WHAT YOU SHOULD DO =
Show each line in the listing below that contains the word "message".

═════ EXTRACTED MATERIAL

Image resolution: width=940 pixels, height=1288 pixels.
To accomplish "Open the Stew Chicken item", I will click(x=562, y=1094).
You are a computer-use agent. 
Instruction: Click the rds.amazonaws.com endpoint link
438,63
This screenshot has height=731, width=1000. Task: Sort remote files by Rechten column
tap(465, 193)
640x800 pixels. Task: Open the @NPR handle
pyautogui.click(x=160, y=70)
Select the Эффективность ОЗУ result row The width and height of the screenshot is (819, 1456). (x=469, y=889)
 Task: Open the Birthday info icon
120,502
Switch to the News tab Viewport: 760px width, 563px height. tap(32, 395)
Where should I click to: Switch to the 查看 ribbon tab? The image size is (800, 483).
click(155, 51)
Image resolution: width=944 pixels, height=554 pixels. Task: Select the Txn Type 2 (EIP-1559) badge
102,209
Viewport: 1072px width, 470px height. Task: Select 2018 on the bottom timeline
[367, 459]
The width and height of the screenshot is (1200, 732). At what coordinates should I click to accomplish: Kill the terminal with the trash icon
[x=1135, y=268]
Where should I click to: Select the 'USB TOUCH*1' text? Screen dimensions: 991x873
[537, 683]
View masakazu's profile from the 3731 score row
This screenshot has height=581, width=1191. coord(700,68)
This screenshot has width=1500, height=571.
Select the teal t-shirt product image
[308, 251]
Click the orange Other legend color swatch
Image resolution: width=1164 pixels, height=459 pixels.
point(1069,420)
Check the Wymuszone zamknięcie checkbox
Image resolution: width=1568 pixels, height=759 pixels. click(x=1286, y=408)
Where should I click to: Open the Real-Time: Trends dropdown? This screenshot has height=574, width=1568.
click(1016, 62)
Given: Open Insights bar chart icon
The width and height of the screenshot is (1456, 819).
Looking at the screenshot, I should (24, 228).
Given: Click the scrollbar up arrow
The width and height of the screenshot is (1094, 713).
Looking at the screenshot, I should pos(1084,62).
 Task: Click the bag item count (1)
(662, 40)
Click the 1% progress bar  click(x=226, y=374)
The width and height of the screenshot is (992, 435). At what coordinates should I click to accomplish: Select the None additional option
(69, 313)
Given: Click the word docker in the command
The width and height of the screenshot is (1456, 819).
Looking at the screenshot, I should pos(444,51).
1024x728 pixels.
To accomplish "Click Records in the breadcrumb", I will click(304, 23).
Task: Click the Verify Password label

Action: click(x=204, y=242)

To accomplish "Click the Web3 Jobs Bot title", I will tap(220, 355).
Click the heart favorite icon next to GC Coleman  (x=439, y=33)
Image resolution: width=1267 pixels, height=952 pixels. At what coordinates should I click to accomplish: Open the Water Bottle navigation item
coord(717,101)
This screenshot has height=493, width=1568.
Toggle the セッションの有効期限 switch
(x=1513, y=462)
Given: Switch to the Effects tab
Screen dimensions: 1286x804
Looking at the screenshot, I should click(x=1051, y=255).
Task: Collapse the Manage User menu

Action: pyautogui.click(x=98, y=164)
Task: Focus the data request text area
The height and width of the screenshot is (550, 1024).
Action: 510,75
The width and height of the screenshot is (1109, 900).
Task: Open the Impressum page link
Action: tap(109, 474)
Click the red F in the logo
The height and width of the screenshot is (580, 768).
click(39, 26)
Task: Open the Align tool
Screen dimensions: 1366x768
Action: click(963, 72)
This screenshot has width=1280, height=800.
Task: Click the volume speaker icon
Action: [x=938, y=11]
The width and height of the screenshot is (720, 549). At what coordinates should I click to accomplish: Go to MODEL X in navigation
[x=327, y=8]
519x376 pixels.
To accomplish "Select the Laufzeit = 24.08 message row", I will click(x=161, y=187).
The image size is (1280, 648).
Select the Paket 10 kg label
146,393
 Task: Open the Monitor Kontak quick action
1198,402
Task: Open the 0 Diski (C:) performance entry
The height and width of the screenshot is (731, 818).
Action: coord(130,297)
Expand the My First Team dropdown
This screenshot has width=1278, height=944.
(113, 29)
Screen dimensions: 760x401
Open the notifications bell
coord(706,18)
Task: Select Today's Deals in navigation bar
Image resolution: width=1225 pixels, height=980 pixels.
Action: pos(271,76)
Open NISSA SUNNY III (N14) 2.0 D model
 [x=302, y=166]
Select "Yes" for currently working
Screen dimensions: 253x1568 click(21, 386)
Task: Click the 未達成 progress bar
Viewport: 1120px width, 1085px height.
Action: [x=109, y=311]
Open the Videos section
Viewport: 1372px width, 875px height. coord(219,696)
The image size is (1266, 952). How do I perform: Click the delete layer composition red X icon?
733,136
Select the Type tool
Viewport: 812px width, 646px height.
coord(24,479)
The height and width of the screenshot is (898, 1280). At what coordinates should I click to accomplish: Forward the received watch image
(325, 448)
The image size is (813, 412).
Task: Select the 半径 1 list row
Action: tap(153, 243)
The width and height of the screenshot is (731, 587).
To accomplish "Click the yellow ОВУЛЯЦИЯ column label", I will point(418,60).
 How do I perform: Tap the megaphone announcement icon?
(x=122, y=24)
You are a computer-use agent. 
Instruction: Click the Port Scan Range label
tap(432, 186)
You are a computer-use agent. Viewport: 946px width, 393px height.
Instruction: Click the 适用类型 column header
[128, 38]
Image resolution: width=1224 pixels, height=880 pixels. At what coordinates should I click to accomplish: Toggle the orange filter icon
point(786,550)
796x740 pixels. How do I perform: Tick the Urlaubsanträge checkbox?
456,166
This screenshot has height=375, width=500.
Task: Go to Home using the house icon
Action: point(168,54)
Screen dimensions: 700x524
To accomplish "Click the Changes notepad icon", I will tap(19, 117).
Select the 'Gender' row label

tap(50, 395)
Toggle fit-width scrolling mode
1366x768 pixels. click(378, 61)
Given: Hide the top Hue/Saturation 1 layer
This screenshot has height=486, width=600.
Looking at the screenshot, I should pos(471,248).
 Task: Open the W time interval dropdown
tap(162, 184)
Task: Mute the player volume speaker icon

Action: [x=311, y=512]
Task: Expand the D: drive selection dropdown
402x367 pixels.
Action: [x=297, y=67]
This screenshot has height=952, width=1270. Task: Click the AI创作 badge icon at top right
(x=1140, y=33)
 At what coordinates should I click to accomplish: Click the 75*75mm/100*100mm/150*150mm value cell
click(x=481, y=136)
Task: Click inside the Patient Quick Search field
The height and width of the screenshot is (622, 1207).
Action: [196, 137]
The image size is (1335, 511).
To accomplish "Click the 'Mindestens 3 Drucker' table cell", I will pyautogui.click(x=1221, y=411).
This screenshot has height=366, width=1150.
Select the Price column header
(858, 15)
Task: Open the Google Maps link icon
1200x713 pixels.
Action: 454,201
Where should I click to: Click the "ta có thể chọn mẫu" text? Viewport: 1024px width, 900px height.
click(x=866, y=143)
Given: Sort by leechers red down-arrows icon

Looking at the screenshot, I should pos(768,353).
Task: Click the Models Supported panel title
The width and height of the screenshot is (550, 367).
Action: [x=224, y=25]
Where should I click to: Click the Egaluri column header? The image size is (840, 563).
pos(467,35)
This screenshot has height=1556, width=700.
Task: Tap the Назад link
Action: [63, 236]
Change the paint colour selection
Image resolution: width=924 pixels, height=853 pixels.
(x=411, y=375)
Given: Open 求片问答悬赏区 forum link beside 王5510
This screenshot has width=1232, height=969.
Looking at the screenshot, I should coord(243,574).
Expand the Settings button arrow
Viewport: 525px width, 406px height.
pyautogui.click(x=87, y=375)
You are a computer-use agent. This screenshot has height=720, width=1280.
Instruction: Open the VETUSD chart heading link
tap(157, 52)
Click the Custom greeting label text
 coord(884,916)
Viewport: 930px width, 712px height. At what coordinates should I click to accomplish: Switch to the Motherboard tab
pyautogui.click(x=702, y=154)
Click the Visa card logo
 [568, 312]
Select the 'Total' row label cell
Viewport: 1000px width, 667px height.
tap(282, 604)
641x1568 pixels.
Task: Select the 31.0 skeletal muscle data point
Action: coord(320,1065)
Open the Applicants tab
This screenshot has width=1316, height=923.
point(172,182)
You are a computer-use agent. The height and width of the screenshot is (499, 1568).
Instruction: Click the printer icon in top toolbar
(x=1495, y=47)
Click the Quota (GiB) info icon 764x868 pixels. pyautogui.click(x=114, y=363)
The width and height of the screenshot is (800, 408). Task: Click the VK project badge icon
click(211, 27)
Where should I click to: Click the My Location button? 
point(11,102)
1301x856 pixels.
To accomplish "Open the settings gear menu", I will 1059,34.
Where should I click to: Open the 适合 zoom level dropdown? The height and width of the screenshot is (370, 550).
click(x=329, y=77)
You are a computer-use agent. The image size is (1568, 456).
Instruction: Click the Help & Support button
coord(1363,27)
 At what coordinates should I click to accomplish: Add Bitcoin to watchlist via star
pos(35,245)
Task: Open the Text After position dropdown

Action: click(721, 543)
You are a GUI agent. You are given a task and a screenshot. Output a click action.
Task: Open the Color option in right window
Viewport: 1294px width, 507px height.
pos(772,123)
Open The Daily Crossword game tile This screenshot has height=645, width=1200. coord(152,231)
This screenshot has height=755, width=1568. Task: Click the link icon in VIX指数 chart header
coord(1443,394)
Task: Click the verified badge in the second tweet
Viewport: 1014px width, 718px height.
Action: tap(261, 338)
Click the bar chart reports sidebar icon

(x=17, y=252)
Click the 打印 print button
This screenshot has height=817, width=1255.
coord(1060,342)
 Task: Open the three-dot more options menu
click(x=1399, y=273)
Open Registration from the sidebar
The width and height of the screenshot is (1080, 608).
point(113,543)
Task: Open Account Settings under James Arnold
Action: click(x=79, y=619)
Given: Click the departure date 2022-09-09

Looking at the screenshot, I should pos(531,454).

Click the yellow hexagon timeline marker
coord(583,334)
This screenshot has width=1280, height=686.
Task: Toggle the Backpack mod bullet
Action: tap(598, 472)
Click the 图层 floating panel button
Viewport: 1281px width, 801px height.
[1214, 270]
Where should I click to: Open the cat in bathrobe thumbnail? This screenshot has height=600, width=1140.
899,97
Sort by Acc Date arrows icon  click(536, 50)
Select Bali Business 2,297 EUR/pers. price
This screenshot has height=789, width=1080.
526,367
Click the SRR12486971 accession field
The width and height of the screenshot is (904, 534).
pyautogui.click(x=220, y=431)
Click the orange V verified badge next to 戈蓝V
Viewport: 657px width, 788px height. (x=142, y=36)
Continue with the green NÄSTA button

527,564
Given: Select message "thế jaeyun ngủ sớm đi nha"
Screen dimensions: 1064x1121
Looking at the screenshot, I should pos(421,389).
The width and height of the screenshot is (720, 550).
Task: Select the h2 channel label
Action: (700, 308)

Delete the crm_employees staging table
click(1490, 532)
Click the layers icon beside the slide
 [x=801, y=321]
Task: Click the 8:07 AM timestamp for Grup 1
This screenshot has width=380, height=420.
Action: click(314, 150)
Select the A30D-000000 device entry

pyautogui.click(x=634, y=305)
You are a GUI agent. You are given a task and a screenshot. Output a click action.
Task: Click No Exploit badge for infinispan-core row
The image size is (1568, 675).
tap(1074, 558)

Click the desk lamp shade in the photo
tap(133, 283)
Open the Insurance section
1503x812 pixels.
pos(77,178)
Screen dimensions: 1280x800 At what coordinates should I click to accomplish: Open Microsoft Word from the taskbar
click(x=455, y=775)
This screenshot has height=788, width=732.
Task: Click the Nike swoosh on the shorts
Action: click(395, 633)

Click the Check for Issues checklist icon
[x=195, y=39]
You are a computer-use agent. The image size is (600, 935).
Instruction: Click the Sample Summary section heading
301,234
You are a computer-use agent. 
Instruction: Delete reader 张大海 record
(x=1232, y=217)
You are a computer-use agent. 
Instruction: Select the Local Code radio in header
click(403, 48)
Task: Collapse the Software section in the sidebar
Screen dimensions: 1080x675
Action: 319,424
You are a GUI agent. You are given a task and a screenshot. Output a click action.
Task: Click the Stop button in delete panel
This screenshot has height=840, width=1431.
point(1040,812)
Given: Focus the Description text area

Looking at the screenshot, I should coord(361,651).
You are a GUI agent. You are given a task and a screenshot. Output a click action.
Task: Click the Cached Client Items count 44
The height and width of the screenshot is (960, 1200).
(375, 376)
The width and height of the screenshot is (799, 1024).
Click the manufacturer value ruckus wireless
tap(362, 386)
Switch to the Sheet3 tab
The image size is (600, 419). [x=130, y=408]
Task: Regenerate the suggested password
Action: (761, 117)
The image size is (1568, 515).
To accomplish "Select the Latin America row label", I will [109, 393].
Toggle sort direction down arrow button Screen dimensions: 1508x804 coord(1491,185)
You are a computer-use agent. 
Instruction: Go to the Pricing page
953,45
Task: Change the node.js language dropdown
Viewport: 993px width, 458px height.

══════════

ANSWER FOR THIS EXERCISE =
To accomplish "Select the Laufzeit = 24.08 message row", I will click(x=161, y=187).
Given: Select message "thế jaeyun ngủ sớm đi nha"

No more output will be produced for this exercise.